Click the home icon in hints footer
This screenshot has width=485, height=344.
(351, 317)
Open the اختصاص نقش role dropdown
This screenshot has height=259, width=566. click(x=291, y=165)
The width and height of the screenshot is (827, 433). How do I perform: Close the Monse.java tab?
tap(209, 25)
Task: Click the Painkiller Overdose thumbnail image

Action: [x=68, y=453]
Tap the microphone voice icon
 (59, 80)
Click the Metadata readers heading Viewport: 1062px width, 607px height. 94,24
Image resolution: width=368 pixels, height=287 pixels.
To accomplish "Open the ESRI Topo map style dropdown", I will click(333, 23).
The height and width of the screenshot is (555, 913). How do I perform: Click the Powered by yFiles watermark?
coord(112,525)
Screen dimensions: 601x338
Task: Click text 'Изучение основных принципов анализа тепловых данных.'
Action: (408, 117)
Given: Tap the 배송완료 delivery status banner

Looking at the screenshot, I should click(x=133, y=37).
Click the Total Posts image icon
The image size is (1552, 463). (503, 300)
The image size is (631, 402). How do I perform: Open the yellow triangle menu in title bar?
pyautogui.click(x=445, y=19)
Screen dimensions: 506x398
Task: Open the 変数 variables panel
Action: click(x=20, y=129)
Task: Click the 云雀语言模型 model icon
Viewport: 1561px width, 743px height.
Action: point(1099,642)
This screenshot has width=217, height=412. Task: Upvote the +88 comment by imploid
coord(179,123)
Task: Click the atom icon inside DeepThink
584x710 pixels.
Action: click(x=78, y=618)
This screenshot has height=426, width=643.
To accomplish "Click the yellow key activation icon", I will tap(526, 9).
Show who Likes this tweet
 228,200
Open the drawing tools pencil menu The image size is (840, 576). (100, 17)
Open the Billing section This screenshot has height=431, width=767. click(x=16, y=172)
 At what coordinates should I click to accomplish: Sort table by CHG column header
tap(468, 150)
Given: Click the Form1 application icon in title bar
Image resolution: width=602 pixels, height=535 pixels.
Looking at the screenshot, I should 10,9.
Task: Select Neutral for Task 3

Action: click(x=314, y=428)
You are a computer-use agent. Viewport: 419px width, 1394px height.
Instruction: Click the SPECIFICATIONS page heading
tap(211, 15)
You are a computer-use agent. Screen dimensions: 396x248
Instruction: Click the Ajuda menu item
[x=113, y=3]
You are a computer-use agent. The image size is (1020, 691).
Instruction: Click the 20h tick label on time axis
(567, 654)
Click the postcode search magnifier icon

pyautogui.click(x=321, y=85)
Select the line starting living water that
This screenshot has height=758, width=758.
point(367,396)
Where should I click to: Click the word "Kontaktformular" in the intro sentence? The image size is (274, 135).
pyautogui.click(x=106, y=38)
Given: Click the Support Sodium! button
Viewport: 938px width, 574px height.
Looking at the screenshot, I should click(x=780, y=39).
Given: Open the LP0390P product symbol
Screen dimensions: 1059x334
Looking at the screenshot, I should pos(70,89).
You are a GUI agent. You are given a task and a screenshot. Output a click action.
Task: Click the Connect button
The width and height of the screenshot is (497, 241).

_____

§ ASSIGNMENT
Repeat back all of the material, character for character.

§ EXPECTED ANSWER
Click the home icon in hints footer
This screenshot has width=485, height=344.
(351, 317)
Open the اختصاص نقش role dropdown
This screenshot has height=259, width=566. click(x=291, y=165)
The width and height of the screenshot is (827, 433). How do I perform: Close the Monse.java tab?
tap(209, 25)
Task: Click the Painkiller Overdose thumbnail image

Action: [x=68, y=453]
Tap the microphone voice icon
 (59, 80)
Click the Metadata readers heading Viewport: 1062px width, 607px height. 94,24
Image resolution: width=368 pixels, height=287 pixels.
To accomplish "Open the ESRI Topo map style dropdown", I will click(333, 23).
The height and width of the screenshot is (555, 913). How do I perform: Click the Powered by yFiles watermark?
coord(112,525)
Screen dimensions: 601x338
Task: Click text 'Изучение основных принципов анализа тепловых данных.'
Action: (408, 117)
Given: Tap the 배송완료 delivery status banner

Looking at the screenshot, I should click(x=133, y=37).
Click the Total Posts image icon
The image size is (1552, 463). (503, 300)
The image size is (631, 402). How do I perform: Open the yellow triangle menu in title bar?
pyautogui.click(x=445, y=19)
Screen dimensions: 506x398
Task: Open the 変数 variables panel
Action: click(x=20, y=129)
Task: Click the 云雀语言模型 model icon
Viewport: 1561px width, 743px height.
Action: point(1099,642)
This screenshot has width=217, height=412. Task: Upvote the +88 comment by imploid
coord(179,123)
Task: Click the atom icon inside DeepThink
584x710 pixels.
Action: click(x=78, y=618)
This screenshot has height=426, width=643.
To accomplish "Click the yellow key activation icon", I will tap(526, 9).
Show who Likes this tweet
 228,200
Open the drawing tools pencil menu The image size is (840, 576). (100, 17)
Open the Billing section This screenshot has height=431, width=767. click(x=16, y=172)
 At what coordinates should I click to accomplish: Sort table by CHG column header
tap(468, 150)
Given: Click the Form1 application icon in title bar
Image resolution: width=602 pixels, height=535 pixels.
Looking at the screenshot, I should 10,9.
Task: Select Neutral for Task 3

Action: click(x=314, y=428)
You are a computer-use agent. Viewport: 419px width, 1394px height.
Instruction: Click the SPECIFICATIONS page heading
tap(211, 15)
You are a computer-use agent. Screen dimensions: 396x248
Instruction: Click the Ajuda menu item
[x=113, y=3]
You are a computer-use agent. The image size is (1020, 691).
Instruction: Click the 20h tick label on time axis
(567, 654)
Click the postcode search magnifier icon

pyautogui.click(x=321, y=85)
Select the line starting living water that
This screenshot has height=758, width=758.
point(367,396)
Where should I click to: Click the word "Kontaktformular" in the intro sentence? The image size is (274, 135).
pyautogui.click(x=106, y=38)
Given: Click the Support Sodium! button
Viewport: 938px width, 574px height.
Looking at the screenshot, I should click(x=780, y=39).
Given: Open the LP0390P product symbol
Screen dimensions: 1059x334
Looking at the screenshot, I should pos(70,89).
You are a GUI agent. You are given a task and a screenshot. Output a click action.
Task: Click the Connect button
The width and height of the screenshot is (497, 241).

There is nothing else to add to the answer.